Different ways of including nurses and occupational therapists were used in this study. Forty‐three per cent of the occupational therapists responded, which is slightly higher than the mean response rate for web surveys in general (Shih & Fan, 2008). For the nurses, the calculation of the response rate was difficult. If we assume that all nurses received the inquiry, the response rate would be 33%. However, we could not verify whether all unit‐coordinating nurses forwarded the inquiry and it is reasonable to believe that some nurses were not reached. This is a limitation of this study. Our findings did not reveal any differences between the professions in regard to patient participation. However, this study was quite small, and in future studies, it would be interesting to separate nurses and occupational therapists.

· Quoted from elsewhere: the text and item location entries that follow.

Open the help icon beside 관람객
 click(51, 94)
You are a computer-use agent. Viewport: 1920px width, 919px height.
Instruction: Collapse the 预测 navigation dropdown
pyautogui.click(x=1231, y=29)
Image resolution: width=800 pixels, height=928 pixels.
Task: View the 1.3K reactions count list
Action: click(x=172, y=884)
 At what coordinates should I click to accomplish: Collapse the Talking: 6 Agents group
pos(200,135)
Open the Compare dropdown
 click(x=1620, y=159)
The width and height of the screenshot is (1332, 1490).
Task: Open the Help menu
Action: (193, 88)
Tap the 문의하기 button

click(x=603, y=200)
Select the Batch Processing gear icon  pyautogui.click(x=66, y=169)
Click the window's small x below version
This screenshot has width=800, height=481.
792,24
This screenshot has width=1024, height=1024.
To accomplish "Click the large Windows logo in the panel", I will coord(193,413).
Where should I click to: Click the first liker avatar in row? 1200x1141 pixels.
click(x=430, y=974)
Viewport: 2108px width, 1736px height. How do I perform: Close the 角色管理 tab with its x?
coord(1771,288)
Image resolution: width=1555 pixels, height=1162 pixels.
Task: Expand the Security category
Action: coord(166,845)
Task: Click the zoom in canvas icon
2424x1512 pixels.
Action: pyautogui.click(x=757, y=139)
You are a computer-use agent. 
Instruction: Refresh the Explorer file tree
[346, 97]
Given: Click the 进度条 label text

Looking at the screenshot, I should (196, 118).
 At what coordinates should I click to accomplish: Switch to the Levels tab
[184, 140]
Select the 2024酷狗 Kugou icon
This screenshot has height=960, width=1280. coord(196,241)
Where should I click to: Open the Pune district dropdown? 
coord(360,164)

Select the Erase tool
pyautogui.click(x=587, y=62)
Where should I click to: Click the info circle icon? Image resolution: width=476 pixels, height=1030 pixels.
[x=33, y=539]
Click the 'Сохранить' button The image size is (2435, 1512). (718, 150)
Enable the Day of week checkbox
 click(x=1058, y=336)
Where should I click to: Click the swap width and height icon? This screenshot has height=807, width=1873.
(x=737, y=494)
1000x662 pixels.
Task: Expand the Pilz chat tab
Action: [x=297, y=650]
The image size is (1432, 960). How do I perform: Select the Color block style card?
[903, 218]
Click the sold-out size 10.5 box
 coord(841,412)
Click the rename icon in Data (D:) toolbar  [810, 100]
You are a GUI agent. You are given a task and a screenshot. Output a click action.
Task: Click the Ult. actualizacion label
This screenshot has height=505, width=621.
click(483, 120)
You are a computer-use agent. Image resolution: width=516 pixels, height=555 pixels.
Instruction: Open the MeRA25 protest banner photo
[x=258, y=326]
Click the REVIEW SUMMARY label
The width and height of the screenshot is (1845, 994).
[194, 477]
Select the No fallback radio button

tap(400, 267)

There was an advantage that the respondents answered the questionnaire anonymous, which we believe contributed to that the self‐focused perspective has also been made visible. There could be a risk of a “bias” in interviews, because only those who are interested in the issue might participate. A disadvantage is that the results have less depth. On the other hand, the survey gives a more transferable result.

In conclusion, this study contributed with findings showing that nurses and occupational therapists work with patient participation in both a professionally centred and a person‐centred way. They are on a continuum from compliance to power shift. To work in a person‐centred way and thereby fulfil the requirements (Patientlag, 2014) regarding patient participation, focus needs to shift from focus on the professional to focus on the patient. This might seem easy but is a challenge in today's healthcare environment where much effort is put into doing the right things in terms of documentation requirements, efficiency and economy. Regulations alone cannot change a culture. Structural changes are needed to ensure that support systems, such as AI, are designed in a way to permit person‐centred care. It must be done actively by professionals who do not focus on themselves or firstly on productivity and efficiency. It requires an emotional engagement where the power is handed over to the patient in person‐centred care.

CONFLICT OF INTEREST

The authors report no conflict of interest.

AUTHOR CONTRIBUTION

All authors have contributed significantly and are in agreement with the content of the manuscript.

ETHICAL APPROVAL

According to the Swedish Ethical Review Act about research on humans, research into healthy adults involving no sensitive personal data does not fall under the Act. Consequently, no Research Ethics Committee approval was obtained. The ethical principles of the Helsinki declaration were followed.